• [ITEMS]

————————

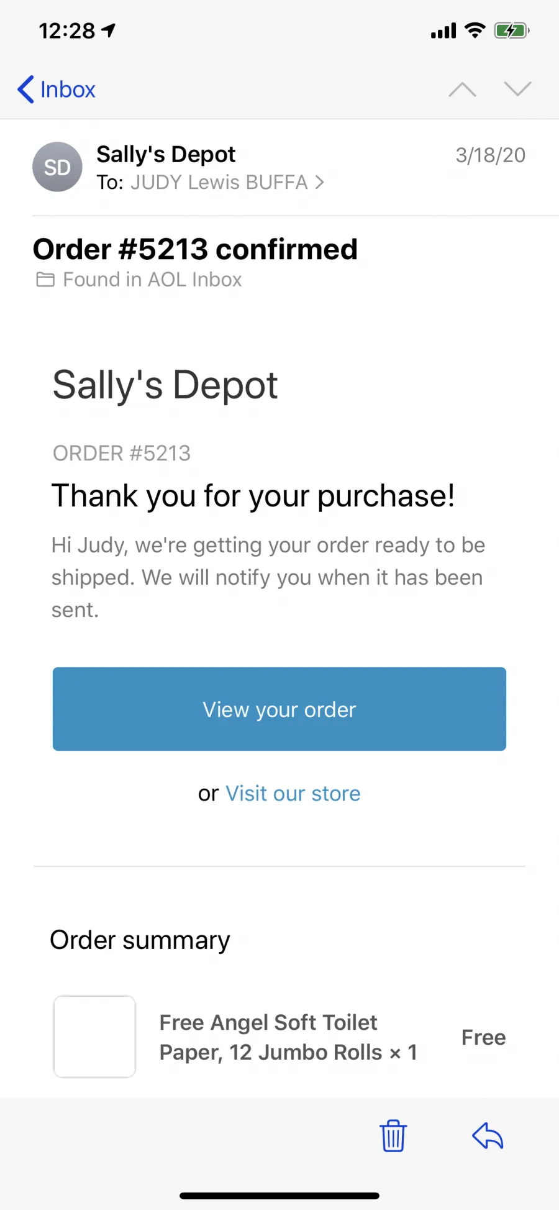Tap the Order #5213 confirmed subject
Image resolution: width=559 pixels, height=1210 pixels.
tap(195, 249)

————————

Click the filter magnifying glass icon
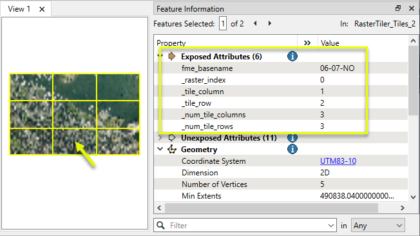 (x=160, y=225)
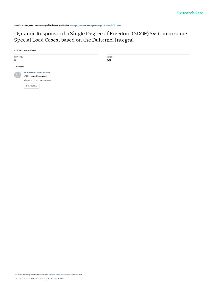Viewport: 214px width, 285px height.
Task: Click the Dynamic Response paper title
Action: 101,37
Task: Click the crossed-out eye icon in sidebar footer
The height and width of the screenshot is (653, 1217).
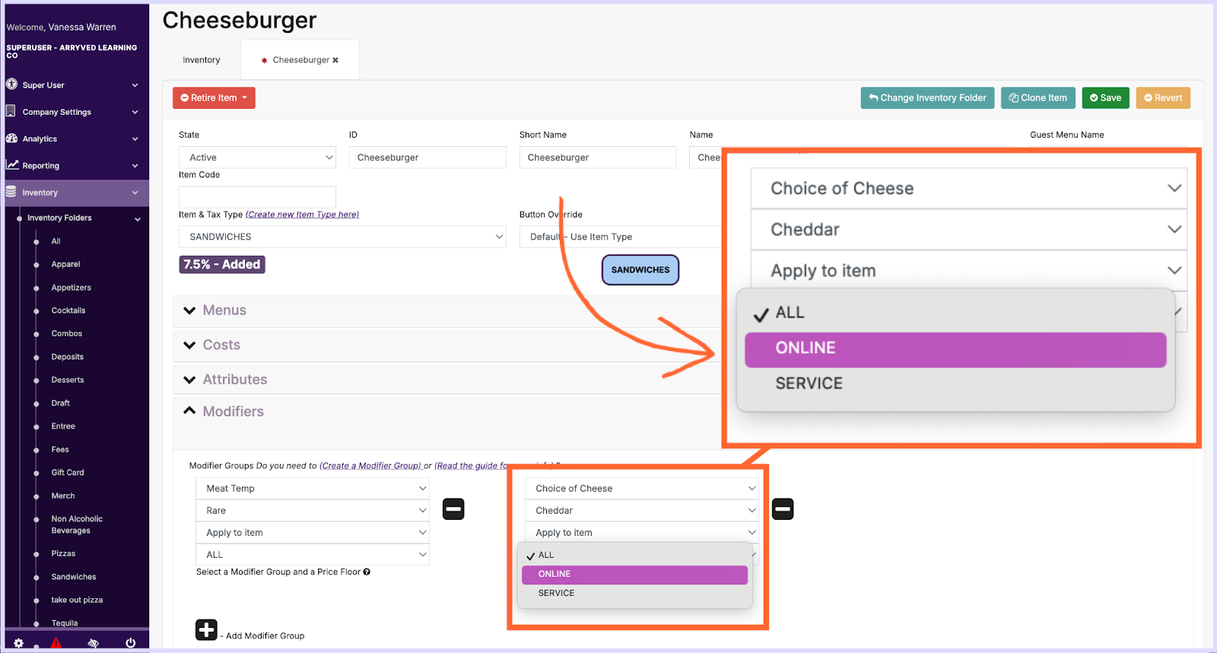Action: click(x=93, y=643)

————————

• [EXERCISE GOAL]
Write out the material from the line with "Tap the Order #5213 confirmed subject" up to and including the line with "tap(195, 249)", without the pictures.

• [THE ANSWER]
Tap the Order #5213 confirmed subject
Image resolution: width=559 pixels, height=1210 pixels.
tap(195, 249)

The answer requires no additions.